Qu'est-ce que je suis en train de faire ?

Yoshiro ne bouge pas. Nous nous sondons pendant de longues secondes. Il finit par faire un mouvement en arrière et la bouteille de soda qu'il tenait sous son bras tombe au sol. À son contact, le bouchon explose et le liquide se répand sur le carrelage. Il ne semble même pas remarquer ce petit incident, bien trop perturbé par ma présence. La bouche entrouverte, il émet un petit rire dénué de joie et se passe une main sur le front où quelques perles de sueur font leur apparition.

-          Mince... J'ai oublié de prendre les légumes... souffle-t-il pour lui-même.

Entendre sa voix m'électrise. J'écarquille brièvement les yeux, avance d'un pas et attrape sa main tremblante.

-          Attends... Yoshiro ! m'exclamé-je.

Le jeune homme recule brusquement à mon contact. La chaire de poule est visible sur la peau de son poignet et à son regard effaré, c'est comme si je venais de le brûler. Je me fige. Il se dégage de ma poigne et prend ses jambes à son cou, s'enfuyant en délaissant la bouteille de soda qui continue de se déverser sur le sol.

Je l'observe partir, les bras ballants et avec un fort sentiment d'impuissance dans le cœur. 

                                                                                                                                                      ***

Yoshiro m'a fui et en repensant à la scène, j'ai bien compris que c'était une mauvaise idée de débarquer comme cela. Je n'ai pas réfléchi, j'ai agi avec impulsivité. Ce n'est pas dans mes habitudes mais avec lui, je me retrouve à faire n'importe quoi.

Je perds la tête.

Avec les moqueries incessantes d'Ian, je ne suis pas prêt d'oublier cette idée grotesque. À ce sujet, l'Américain se fait un malin plaisir de tourner autour de moi dans ma chambre d'hôtel, les mains dans les poches. Il s'arrête finalement aux côtés de Katashi qui pousse un énième soupire.

-          Comment cela a pu-t-il se produire, Tōji-sama ? interroge-t-il d'un ton las.

Je ne réponds pas, les yeux rivés sur la baie-vitrée qui m'offre une vue sur la capitale. Les sourcils froncés, je rumine dans mon coin avec un rictus sur le bord des lèvres.
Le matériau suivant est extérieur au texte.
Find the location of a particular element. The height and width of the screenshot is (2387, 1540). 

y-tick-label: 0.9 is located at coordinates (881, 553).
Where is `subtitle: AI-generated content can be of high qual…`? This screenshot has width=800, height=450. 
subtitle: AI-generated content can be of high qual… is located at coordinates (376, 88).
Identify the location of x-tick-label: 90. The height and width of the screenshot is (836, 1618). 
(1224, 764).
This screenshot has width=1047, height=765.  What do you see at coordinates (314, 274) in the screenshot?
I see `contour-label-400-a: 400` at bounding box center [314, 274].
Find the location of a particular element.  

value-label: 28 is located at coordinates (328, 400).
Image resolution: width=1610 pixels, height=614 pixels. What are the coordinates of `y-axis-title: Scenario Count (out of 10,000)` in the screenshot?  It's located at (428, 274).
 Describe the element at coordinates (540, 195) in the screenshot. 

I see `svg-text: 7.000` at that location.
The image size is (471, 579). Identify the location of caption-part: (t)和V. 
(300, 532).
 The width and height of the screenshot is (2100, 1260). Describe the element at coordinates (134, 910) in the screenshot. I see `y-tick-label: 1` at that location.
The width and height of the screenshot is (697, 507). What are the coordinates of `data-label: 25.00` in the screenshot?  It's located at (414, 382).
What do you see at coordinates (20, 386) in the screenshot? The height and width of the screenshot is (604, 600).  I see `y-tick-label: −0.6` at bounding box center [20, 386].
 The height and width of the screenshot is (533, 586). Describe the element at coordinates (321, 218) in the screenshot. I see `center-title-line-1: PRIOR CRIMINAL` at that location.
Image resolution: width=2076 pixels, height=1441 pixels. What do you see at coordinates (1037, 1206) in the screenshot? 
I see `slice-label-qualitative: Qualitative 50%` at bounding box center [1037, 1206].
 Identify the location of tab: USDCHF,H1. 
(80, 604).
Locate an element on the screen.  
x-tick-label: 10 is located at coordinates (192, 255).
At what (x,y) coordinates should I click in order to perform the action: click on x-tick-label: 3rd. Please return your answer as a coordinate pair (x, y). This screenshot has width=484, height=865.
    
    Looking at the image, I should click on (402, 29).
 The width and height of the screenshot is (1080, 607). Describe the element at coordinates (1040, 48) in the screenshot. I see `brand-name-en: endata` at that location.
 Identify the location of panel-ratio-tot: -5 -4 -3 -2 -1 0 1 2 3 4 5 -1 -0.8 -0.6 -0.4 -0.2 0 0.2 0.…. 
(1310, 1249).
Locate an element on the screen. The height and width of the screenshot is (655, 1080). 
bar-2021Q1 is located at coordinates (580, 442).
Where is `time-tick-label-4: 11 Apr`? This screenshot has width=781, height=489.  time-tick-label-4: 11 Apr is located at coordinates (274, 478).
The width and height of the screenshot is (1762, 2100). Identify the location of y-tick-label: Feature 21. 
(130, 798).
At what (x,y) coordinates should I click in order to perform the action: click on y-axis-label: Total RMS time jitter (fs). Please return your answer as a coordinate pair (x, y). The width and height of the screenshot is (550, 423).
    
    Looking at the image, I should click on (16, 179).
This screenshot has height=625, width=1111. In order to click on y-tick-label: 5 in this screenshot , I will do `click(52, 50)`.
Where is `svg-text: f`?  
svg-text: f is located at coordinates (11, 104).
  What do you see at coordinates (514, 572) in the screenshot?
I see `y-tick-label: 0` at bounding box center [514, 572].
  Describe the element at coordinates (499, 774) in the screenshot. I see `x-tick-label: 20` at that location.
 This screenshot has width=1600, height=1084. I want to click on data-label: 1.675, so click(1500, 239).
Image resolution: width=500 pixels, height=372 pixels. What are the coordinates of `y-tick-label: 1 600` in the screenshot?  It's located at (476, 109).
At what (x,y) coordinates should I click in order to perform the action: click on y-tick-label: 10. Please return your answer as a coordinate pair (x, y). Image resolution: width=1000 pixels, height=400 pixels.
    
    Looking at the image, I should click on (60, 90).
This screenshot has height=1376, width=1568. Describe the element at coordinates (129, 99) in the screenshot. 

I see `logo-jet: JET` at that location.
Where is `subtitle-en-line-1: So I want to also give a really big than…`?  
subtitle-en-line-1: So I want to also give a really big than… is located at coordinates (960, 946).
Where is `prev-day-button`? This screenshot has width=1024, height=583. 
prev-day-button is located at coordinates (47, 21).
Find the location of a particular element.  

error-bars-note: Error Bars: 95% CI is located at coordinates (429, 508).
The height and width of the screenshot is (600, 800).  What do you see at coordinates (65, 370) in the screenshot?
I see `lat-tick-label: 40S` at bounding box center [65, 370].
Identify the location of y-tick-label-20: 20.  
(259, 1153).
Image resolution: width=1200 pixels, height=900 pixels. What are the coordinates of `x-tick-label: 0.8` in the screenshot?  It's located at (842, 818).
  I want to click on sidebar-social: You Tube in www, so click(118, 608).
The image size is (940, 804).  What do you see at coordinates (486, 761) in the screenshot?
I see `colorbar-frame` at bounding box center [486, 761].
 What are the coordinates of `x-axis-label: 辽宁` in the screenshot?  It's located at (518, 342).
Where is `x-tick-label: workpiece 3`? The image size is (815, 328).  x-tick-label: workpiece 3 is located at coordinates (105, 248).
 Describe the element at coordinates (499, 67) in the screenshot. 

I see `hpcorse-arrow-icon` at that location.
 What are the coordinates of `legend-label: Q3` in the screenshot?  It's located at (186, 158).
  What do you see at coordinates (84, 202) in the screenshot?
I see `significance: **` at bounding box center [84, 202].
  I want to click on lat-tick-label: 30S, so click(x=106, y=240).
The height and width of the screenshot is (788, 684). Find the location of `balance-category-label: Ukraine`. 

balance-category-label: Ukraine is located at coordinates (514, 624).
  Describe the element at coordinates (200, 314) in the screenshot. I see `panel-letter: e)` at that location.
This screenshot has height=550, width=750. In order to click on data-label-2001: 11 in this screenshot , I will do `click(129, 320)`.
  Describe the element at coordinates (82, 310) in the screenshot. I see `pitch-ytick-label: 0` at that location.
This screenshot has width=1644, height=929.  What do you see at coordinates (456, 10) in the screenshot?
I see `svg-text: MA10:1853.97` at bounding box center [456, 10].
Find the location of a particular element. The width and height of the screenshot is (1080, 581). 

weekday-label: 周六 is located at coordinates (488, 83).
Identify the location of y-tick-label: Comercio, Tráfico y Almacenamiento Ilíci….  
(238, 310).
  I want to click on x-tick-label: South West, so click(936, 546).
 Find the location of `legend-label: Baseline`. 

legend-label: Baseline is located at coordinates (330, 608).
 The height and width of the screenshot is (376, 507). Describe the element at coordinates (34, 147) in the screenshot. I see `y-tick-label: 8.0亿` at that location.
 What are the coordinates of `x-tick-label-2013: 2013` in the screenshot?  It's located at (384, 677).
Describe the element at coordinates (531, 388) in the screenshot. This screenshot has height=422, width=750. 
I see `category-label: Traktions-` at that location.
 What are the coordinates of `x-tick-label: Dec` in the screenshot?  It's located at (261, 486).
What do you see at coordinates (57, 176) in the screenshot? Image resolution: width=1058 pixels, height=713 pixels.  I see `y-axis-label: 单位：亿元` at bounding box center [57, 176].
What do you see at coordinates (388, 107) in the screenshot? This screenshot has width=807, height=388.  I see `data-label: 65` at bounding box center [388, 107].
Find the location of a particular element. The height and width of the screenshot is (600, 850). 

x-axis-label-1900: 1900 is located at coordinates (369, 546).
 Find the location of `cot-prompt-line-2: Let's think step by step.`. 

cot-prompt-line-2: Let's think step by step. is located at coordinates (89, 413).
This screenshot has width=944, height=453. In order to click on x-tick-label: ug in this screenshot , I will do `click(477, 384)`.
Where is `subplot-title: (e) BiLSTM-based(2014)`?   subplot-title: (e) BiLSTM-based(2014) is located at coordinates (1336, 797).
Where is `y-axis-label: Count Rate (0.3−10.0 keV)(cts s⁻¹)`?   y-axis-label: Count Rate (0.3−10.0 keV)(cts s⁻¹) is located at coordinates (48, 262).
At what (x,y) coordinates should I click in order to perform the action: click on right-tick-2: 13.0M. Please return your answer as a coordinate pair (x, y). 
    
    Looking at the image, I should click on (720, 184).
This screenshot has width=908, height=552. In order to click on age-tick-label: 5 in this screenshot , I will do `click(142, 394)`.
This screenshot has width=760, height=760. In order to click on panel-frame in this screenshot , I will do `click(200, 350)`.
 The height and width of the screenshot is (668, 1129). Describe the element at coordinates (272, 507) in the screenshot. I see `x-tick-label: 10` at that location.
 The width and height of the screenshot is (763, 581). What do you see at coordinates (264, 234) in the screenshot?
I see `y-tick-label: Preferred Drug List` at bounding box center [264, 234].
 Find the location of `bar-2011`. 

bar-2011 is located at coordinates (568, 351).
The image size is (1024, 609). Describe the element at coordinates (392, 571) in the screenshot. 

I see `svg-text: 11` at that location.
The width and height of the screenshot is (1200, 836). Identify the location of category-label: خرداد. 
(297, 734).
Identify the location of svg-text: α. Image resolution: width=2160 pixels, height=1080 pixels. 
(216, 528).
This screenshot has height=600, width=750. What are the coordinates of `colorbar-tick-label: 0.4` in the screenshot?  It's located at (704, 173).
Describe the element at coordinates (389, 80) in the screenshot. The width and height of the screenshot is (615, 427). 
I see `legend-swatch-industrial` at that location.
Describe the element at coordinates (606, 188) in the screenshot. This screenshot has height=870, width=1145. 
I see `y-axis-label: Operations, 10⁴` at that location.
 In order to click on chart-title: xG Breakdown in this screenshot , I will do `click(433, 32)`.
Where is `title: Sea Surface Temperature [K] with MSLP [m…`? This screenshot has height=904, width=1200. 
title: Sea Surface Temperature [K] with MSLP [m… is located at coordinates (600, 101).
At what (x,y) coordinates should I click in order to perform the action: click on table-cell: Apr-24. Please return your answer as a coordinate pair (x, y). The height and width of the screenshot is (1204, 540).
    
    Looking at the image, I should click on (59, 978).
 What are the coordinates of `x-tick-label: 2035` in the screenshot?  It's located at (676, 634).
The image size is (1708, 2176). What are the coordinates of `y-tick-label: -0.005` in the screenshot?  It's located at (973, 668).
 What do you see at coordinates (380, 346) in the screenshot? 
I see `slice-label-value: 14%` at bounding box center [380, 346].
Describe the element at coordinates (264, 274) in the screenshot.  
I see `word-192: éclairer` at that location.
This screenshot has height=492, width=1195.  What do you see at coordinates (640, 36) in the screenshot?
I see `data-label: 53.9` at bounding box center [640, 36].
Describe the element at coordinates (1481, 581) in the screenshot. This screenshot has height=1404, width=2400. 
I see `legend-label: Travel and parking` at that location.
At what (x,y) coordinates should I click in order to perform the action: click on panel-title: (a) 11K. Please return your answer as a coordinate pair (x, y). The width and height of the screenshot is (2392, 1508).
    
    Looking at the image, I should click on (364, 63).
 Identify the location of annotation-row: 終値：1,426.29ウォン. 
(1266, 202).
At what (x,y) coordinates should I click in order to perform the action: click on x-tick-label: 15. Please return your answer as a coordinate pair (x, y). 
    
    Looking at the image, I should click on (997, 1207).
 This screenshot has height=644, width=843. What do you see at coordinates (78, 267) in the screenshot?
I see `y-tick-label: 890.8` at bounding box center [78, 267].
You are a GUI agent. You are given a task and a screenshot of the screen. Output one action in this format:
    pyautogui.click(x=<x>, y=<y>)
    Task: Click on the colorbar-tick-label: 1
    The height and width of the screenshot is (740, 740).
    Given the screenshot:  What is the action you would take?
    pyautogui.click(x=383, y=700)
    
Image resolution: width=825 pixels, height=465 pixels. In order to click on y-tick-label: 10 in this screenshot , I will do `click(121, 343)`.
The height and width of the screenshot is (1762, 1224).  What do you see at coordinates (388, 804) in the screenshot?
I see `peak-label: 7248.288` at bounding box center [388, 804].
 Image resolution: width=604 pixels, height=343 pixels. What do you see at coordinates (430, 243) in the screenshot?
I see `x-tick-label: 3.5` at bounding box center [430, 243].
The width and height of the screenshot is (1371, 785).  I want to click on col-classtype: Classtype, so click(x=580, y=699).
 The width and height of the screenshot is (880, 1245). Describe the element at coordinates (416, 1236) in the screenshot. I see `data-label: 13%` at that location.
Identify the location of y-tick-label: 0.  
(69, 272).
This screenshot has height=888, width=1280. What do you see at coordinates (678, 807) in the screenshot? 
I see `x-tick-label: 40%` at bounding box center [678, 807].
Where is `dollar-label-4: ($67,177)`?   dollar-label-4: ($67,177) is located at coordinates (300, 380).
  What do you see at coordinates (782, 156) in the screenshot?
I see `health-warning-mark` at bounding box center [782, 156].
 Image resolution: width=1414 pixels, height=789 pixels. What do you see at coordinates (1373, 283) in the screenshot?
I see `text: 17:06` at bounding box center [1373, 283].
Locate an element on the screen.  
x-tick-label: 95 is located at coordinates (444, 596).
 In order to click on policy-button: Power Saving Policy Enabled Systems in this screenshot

-          J'ai tout vu ! C'est simple. Il a débarqué devant lui d'un coup, comme ça, sans un mot ! Pas étonnant que Yoshiro ait paniqué, argumente Ian en levant les mains en l'air.

Katashi dérive son regard vers Ian et hausse un sourcil, perplexe devant la familiarité dont peut faire preuve l'homme à mon égard. De mon côté, je continue de rester silencieux, une veine pulsant contre ma gorge.

-          Que veux-tu dire par là ? demande mon bras droit.

-          C'était une mauvaise idée. Très mauvaise, répond Ian en croisant les bras.

-          La ferme, tranché-je en le gratifiant d'un regard noir.

Ian émet un ricanement moqueur et me lorgne sans abandonner son sourire malicieux.